Niedersprockhövel. Die Spielplätze der Stadt waren in der Vergangenheit immer wieder Thema in den verschiedenen Ratsgremien. Nachdem sich die Politik Anfang des Jahres bei Ortsbegehungen ein Bild von der Situation gemacht hat, wurde im Frühjahr nicht nur die Verteilung der zur Verfügung stehenden 40 000 Euro für die Sanierung von Spielplätzen, sondern auch die Gründung einer Spielplatzkommission beschlossen.

Die aus Mitgliedern von Politik und Verwaltung bestehende Kommission soll den Stadtrat beraten, an welcher Stelle die jährlich verfügbaren Mittel eingesetzt werden sollen. In ihrer ersten Sitzung vor einigen Wochen hat sich die Kommission auch mit den aktuellen Maßnahmen beschäftigt.

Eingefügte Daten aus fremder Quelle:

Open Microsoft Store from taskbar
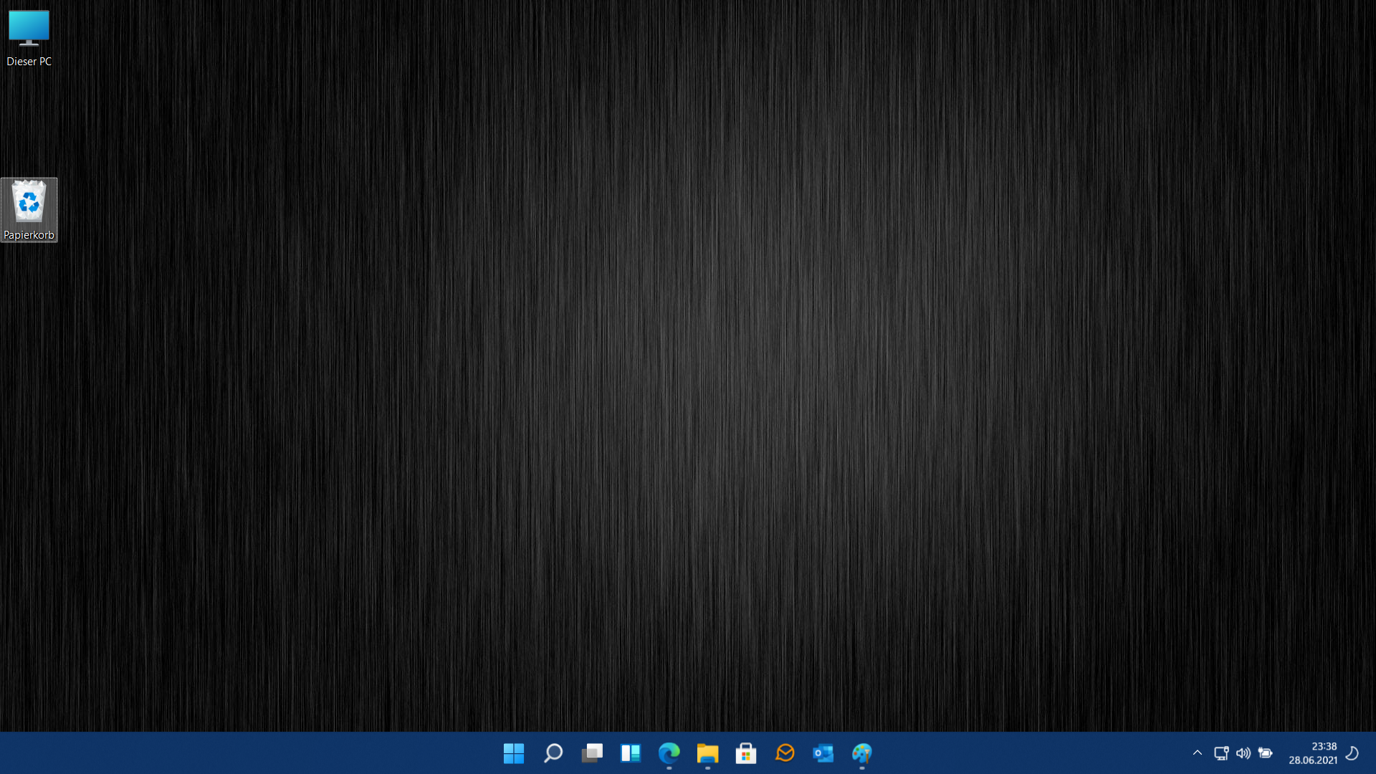 tap(746, 753)
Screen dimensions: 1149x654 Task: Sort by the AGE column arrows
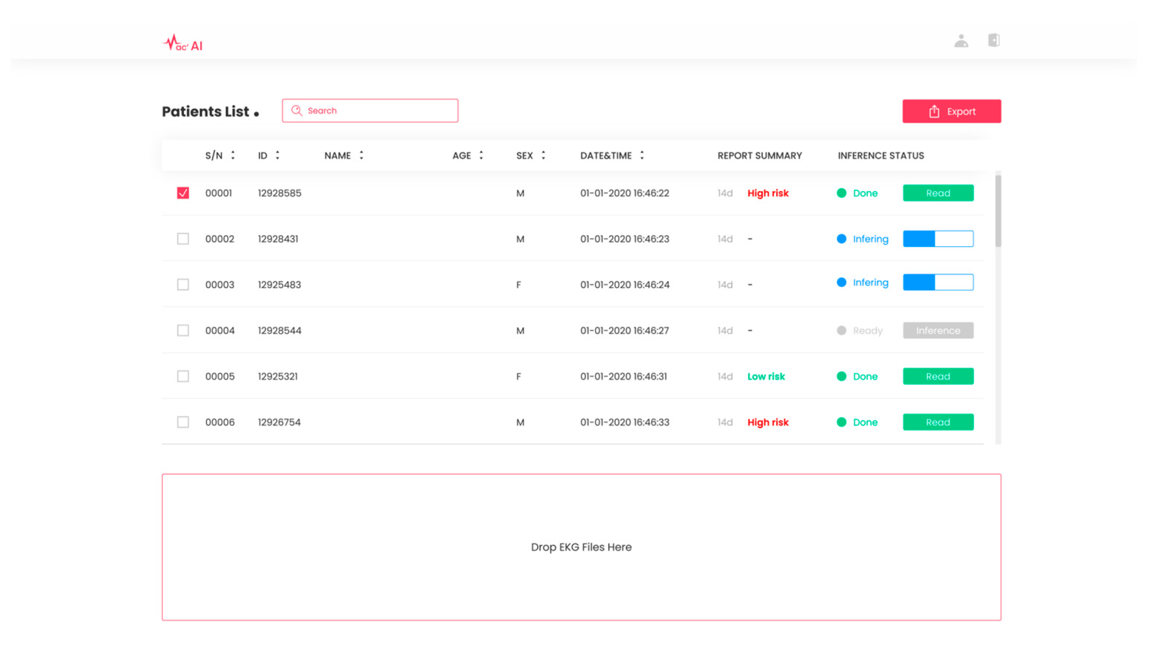click(x=481, y=155)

In diesem Jahr stand unter anderem der Spielplatz Börgersbruch auf dem Sanierungsprogramm. Der mit über 2700 Quadratmetern größte Spielplatz im Stadtgebiet existiert bereits seit 1990 und wurde immer von den dort lebenden Kindern und Jugendlichen besucht. „Auch wenn der Spielplatz seit dieser Zeit immer wieder durch neue Geräte erweitert werden konnte, mussten zuletzt zwei Holzkonstruktionen aus Altersgründen abgebaut werden“, heißt es in einer Mitteilung der Verwaltung.

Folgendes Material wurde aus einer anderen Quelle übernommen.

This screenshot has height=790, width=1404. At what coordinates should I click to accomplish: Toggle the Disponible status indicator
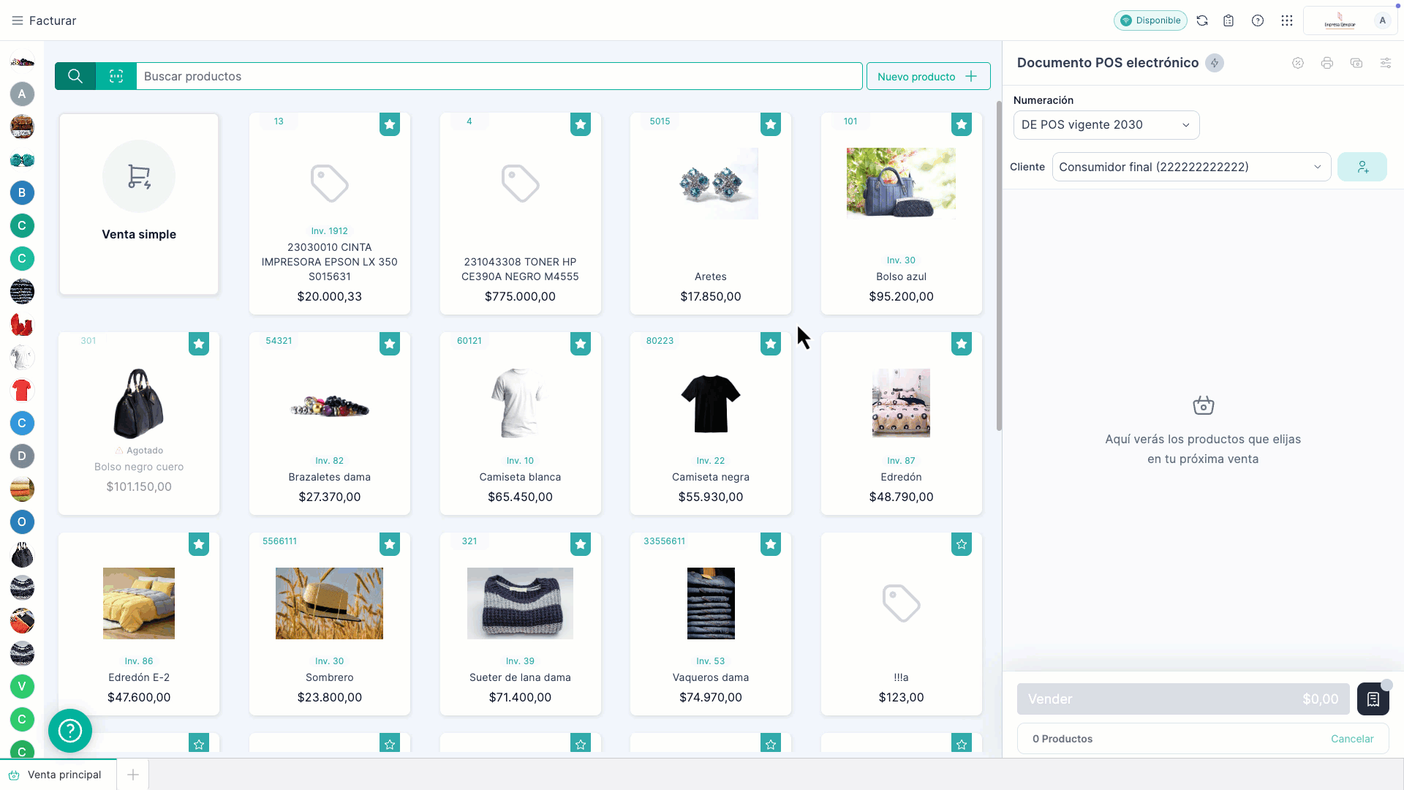(x=1150, y=20)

Inzwischen sind die Sanierungsarbeiten weitgehend abgeschlossen. Wie der zuständige Fachbereich der Stadt berichtet, wurden ein großes neues Klettergerät, eine Federwippe, eine Sandbaustelle, Reckstangen, eine Doppelschaukel, eine Kleinkinder-Schaukel sowie weitere Kleingeräte neu aufgestellt. Die restlichen Erdarbeiten sollen Anfang des Jahres fertig gestellt werden, sobald die Witterung es zulässt.

Neben diesem Spielplatz wurde auch der Niedersprockhöveler Spielplatz „Im Osterhöfgen“ mit modernen Geräten umgestaltet. Hier wurde ebenfalls, neben anderen Spielgeräten, ein großes Klettergerüst errichtet. Laut Beschluss standen auch die Plätze Hobeuken und Am Alten Knapp auf dem Sanierungsprogramm.

Für die Fachbereichsleiterin für Jugend und Soziales, Evelyn Müller, sind attraktive Spielplätze in der Stadt wichtig, wenn es um eine positive Bewertung des Wohnumfeldes für Familien mit Kindern geht.